The following table displays the number of votes each candidate received from each of the country's 14 departments. The candidate with the most votes in a department is highlighted in . Results are not complete, and one candidate is not displayed.

| Department | Alfaro | Meléndez | Pérez | Regalado | Hurtado |
| Votes | Votes | Votes | Votes | Votes |
| Ahuachapán | 3,647 |  | 167 |  |  |
| Cabañas |  |  |  |  |  |
| Chalatenango | 4,278 | 2,759 |  |  |  |
| Cuscatlán | 2,635 | 2,634 |  |  |  |
| La Libertad | 1,001 | 2,752 |  | 472 |  |
| La Paz | 3,334 | 408 |  |  |  |
| La Unión |  |  |  |  |  |
| Morazán |  |  |  |  |  |
| San Miguel |  |  |  |  |  |
| San Salvador | 4,543 | 2,696 |  |  |  |
| Santa Ana | 1,210 |  | 1,901 | 432 |  |
| San Vicente | 260 | 3,170 |  |  |  |
| Sonsonate | 3,645 | 188 | 590 |  | 177 |
| Usulután | 3,096 | 270 |  |  |  |
| Total | 38,006 | 18,792 | ≈4,000 |  |  |
Source: Diario Oficial 1895, pp. 161–162

== Aftermath ==
Meléndez's supporters at La Verdad subsequently launched a public relations campaign, claiming in its pages that the elections had been fraudulent. Alfaro and Gutiérrez's supporters responded in the government newspaper Diario Oficial, accusing La Verdad of being a "clerical, Catholic paper" opposed to liberalism, and publishing results showing that multiple candidates received votes. They attributed Gutiérrez's unanimous victory to widespread public support for the revolution and the provisional government.
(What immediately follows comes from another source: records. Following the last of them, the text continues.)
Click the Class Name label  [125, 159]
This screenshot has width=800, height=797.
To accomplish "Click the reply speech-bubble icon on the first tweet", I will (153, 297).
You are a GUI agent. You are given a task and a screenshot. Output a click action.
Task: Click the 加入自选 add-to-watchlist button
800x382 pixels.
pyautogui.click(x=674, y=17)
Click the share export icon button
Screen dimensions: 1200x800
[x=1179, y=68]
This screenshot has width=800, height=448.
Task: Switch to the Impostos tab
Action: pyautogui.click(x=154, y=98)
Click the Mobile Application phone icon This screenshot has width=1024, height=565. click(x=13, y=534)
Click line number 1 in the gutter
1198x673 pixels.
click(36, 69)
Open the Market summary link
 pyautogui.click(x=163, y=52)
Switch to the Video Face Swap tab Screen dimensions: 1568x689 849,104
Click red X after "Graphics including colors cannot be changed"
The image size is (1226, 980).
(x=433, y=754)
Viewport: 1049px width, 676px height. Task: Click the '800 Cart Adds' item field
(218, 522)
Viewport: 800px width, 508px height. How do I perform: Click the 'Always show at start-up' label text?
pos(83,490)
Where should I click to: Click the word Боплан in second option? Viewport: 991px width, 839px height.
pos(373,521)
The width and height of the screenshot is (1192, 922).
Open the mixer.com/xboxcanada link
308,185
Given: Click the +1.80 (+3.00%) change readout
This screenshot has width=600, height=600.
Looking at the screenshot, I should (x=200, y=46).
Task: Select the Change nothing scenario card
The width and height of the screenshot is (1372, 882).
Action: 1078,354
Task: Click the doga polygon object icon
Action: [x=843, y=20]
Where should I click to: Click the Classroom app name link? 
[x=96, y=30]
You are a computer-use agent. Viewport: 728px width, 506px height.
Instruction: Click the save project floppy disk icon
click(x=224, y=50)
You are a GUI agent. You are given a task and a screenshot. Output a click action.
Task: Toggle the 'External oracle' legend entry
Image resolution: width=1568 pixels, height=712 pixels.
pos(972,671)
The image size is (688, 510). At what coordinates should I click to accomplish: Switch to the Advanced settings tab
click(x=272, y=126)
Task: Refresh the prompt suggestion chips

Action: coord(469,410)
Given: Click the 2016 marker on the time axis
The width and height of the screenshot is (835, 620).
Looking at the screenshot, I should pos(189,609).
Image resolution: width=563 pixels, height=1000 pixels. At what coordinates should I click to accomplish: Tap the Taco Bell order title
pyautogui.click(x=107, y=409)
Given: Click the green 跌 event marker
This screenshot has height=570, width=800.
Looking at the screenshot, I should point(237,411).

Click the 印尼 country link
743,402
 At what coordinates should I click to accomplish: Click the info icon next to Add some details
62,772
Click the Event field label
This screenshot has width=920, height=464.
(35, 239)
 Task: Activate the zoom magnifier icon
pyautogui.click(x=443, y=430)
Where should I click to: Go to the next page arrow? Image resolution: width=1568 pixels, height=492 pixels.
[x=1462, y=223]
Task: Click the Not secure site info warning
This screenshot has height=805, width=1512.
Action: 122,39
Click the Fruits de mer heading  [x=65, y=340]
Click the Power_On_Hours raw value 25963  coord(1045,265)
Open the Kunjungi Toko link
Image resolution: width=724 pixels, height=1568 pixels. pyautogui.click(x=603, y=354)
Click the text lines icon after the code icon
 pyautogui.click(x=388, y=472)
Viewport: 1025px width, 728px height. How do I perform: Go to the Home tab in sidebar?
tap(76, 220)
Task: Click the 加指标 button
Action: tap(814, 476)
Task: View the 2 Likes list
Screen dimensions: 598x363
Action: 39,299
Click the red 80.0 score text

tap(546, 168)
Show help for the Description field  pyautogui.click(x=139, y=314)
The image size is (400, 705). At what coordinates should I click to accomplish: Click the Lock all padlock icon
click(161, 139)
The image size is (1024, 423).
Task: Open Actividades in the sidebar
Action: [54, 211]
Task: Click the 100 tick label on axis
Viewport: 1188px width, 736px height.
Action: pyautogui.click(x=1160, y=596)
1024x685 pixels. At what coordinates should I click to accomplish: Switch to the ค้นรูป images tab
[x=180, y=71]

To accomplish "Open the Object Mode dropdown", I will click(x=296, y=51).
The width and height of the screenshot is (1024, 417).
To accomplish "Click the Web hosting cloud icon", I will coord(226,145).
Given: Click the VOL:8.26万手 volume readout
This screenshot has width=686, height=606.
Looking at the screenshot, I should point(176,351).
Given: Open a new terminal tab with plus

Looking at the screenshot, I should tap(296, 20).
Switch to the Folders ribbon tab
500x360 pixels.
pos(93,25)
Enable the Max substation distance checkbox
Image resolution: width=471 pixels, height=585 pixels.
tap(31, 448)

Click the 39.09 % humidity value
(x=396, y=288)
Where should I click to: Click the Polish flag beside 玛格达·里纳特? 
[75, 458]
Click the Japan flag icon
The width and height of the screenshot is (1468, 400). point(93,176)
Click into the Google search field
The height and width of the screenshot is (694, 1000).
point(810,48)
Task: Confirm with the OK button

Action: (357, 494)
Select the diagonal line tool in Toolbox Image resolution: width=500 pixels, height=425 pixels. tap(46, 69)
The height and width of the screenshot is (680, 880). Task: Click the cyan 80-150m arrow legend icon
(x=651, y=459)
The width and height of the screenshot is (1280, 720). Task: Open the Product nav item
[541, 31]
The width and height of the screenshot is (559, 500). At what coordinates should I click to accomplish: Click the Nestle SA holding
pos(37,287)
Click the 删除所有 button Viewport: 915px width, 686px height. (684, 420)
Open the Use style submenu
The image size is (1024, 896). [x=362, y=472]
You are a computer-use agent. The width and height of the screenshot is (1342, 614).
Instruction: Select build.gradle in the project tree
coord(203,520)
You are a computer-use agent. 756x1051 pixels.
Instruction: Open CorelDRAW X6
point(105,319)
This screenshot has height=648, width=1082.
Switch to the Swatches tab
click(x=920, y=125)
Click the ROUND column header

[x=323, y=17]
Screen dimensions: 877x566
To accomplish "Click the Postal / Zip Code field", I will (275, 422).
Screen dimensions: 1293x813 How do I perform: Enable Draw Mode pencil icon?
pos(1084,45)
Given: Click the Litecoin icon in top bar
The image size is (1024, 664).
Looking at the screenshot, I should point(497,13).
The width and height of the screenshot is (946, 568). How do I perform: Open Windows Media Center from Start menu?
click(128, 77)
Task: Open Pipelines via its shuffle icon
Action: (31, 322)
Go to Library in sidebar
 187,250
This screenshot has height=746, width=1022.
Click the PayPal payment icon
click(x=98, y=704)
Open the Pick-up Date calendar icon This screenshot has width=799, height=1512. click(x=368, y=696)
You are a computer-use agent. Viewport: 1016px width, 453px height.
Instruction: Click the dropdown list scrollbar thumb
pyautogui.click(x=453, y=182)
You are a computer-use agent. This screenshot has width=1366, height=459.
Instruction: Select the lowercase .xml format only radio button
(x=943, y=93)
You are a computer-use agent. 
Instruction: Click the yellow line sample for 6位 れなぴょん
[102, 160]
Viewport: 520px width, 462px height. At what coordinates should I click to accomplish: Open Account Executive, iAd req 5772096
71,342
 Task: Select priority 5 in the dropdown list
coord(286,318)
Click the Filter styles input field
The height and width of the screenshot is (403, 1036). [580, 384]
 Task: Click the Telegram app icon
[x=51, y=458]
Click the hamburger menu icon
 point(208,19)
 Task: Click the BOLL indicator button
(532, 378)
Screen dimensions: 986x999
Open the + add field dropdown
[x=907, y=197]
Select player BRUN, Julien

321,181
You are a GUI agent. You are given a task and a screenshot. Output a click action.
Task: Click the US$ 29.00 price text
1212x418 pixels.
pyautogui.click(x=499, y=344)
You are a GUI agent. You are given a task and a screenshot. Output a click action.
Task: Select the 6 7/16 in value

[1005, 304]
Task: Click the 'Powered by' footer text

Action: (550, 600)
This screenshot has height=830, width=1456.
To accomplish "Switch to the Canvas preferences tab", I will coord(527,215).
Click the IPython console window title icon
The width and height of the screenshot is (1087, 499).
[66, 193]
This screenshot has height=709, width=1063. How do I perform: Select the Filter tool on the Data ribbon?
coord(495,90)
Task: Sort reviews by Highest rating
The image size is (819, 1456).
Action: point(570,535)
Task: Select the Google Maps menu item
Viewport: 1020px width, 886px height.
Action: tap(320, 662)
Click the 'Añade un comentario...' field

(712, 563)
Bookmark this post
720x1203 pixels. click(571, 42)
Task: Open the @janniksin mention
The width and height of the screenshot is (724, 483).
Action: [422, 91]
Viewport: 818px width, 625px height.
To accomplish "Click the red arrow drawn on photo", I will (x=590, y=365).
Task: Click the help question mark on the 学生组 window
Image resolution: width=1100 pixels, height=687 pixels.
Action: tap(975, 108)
Gutiérrez and Alfaro both assumed office on 1 March 1895. In 1898, Regaldo overthrew the government due to Gutiérrez's plans to rig the upcoming presidential election to allow him to remain in office. Alfaro, Gutiérrez, and Meléndez all unsuccessfully ran for president in 1907, and that same year, Alfaro led a failed war against the Salvadoran government. In 1913, Meléndez finally became president, beginning a political dynasty that would rule the country for the next thirteen years.